There was a time, decades ago, when any British merchant bank (later
known as investment banks) would instantly obey the slightest hint of
any Governor of the BoE, his Deputy or any of his Court (the BoE
Treasury Committee -- almost as powerful in banks' eyes as the
Treasury Department of the Government). But those times have gone and,
besides, Barclays is now Anglo-American, particularly in its
speculative operations. And, anyway, Diamond was regarded as a rough
diamond (excuse the pun, but it's a pretty exact one) and to be
treated carefully.
My own interpretation of the phone chats between Diamond and Tucker is
the same as Ian Gordon's (below). If the hint didn't come from
Alistair Darling himself or any of his top Treasury officials*, which
I'm sure it didn't, then it could only have come from the Prime
Minister himself at the time, Gordon Brown -- probably via the
Governor, Mervyn King. (*Normally there's a high degree of
confidential interchange between high Treasury Department officials
and the BoE. But Treasury officials had suffered 12 years of bullying,
not to say tyranny, under Gordon Brown -- 10 years previously as
Finance Minister -- and they would have been the last people on earth
to be helpful to GB.) It is, I think, significant that Gordon Brown
(still an MP) was missing from the savage debate that took place
yesterday in the House of Commons (when setting up the more intensive
Enquiry). However, Tucker would have been extremely careful in the
way he'd have mentioned LIBOR (the inter-bank short-term interest
rate) among many other things they would undoubtedly have talked
about, just in case Diamond was recording him.

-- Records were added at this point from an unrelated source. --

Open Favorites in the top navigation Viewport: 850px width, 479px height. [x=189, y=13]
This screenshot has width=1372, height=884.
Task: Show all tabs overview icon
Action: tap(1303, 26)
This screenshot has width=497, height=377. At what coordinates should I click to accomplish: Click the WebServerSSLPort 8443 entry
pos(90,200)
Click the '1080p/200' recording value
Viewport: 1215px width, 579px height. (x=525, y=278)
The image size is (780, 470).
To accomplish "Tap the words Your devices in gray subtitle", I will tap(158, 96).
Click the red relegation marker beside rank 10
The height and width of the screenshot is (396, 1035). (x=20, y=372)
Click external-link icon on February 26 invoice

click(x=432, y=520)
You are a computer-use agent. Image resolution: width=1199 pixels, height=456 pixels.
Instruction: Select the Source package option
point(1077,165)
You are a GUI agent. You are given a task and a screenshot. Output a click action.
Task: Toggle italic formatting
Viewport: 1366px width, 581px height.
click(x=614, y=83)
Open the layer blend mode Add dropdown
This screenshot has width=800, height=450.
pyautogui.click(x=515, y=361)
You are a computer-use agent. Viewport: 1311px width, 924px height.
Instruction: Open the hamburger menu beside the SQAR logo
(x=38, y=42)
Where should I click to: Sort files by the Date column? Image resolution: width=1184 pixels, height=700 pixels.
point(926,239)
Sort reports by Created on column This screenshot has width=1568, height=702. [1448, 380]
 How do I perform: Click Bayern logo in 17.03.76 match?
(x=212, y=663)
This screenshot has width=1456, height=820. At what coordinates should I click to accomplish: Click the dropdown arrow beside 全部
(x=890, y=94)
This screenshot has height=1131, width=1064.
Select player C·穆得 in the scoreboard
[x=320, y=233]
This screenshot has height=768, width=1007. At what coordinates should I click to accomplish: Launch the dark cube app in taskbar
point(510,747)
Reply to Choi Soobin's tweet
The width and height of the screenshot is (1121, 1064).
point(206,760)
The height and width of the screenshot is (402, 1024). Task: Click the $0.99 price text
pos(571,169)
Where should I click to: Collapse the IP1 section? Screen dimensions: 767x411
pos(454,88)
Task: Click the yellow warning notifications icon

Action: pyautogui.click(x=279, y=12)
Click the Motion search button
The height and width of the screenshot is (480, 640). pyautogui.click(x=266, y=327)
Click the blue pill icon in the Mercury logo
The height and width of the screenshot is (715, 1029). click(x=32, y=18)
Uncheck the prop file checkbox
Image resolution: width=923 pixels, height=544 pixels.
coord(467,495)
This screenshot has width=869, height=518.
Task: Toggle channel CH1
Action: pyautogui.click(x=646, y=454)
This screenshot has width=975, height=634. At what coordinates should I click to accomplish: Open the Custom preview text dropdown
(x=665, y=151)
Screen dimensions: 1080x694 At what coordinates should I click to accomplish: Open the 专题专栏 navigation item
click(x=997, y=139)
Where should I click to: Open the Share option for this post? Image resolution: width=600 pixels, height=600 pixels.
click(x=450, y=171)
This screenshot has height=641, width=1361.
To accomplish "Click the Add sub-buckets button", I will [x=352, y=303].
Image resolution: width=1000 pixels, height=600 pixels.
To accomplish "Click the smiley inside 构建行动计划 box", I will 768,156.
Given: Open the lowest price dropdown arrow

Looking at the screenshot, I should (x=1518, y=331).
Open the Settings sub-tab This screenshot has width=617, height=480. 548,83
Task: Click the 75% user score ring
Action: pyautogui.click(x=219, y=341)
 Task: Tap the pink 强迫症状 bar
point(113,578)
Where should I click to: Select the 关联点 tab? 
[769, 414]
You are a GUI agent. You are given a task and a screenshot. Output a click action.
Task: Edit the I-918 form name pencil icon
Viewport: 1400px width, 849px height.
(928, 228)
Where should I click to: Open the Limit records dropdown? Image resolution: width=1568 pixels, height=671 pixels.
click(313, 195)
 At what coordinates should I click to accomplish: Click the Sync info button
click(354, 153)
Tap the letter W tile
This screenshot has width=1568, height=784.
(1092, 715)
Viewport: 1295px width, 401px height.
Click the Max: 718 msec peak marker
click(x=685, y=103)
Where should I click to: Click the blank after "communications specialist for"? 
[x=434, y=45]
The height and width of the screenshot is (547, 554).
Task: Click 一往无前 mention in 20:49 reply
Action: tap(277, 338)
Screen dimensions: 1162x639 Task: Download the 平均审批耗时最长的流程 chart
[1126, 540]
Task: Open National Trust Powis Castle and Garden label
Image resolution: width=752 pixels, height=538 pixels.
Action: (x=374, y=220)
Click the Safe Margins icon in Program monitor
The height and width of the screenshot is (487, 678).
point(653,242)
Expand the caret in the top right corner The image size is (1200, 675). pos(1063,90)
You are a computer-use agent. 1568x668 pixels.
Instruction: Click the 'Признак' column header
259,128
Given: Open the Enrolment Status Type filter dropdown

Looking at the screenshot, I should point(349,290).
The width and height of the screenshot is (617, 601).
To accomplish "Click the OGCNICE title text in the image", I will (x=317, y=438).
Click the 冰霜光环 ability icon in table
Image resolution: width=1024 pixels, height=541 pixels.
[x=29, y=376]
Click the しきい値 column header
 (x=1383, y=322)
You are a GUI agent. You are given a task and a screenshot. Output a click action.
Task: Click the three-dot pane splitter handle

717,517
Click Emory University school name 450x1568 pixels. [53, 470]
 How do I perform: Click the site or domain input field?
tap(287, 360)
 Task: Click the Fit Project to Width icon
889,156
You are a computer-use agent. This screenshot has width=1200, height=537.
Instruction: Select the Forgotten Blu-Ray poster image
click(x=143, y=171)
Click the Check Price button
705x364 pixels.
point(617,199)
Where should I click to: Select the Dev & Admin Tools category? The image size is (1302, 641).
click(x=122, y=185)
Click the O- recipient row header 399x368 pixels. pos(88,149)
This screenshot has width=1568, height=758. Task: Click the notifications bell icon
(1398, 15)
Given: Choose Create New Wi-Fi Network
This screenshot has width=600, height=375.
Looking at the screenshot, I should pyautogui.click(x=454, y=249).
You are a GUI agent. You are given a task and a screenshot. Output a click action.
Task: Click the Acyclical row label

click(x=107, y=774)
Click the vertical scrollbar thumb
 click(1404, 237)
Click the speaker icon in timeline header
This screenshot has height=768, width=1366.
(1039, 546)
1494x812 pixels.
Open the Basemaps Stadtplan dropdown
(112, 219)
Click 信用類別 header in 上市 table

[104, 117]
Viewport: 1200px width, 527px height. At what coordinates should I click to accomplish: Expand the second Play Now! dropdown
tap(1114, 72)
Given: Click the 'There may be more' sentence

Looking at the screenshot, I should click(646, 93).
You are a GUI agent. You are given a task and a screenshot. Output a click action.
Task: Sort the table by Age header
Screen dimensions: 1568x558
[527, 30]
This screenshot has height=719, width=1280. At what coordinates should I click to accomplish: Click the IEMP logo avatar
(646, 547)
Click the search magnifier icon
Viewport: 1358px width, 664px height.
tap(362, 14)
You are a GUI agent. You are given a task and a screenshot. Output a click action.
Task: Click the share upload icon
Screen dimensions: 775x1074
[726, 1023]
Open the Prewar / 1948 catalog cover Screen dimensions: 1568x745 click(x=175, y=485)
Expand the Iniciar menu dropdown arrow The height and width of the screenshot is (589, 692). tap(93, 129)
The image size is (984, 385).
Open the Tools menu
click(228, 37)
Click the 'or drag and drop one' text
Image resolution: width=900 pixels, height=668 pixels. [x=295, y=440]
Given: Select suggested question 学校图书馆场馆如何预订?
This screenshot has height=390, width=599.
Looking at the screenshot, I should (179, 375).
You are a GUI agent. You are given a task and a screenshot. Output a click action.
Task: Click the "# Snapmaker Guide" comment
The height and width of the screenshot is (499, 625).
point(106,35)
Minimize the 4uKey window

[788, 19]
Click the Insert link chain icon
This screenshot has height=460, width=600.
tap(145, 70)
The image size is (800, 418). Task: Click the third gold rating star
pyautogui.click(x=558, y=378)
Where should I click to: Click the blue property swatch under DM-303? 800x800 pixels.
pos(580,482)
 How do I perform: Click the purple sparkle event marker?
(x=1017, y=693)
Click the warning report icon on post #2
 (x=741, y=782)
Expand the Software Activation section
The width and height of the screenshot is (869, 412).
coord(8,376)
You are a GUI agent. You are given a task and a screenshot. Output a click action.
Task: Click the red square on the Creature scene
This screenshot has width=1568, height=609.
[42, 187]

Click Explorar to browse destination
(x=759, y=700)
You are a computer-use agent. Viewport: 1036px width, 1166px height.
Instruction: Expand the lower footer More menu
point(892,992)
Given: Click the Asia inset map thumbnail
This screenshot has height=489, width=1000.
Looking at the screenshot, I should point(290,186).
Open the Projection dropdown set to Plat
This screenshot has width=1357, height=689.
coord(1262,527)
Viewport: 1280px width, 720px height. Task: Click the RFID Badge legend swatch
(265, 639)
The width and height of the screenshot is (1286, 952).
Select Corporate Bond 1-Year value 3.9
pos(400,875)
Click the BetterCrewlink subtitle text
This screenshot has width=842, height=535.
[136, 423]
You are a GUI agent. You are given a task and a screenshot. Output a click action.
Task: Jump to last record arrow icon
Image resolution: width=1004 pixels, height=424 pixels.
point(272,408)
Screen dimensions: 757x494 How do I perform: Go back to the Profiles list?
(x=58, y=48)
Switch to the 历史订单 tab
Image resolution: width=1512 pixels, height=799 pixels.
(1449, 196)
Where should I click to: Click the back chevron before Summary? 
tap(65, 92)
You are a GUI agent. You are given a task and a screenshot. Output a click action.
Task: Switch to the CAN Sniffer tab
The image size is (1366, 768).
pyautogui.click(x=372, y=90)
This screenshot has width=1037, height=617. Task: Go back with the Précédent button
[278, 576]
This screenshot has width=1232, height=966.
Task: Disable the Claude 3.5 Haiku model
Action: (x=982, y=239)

(As a personal aside, I watched every minute of the three-hour
grilling of Diamond on Wednesday, accompanied by two pots of tea
kindly made for me by my better half. Diamond was clever enough to
lead several members of the Special Committee up the garden path at
least 20 times [or maybe they were just being courteous to him], but
he wasn't clever enough to realize that there were several members who
were brighter than him and were incisive enough to reduce him to
stunned silence on three or four occasions. On one occasion he was so
abject with bowed head between his hands that I thought he was going
to cry. I even began to feel sorry for him. I think few of ordinary us
can appreciate the psychological desolation now visited on a man who
was among the 50 most powerful people in the world last week but
who'll now be lucky to find a few cronies to play golf with for the
rest of his life. Perhaps one will be Jamie Dimon, the present CEO of
JPMorganChase [otherwise known as the "King of Wall Street"] who's
also shedding credibility by the bucketload. [As, indeed, are all the
big investment banks.] )
Keith
At 20:00 05/07/2012, you wrote:
I felt it very much read like the opening of a good mystery thriller.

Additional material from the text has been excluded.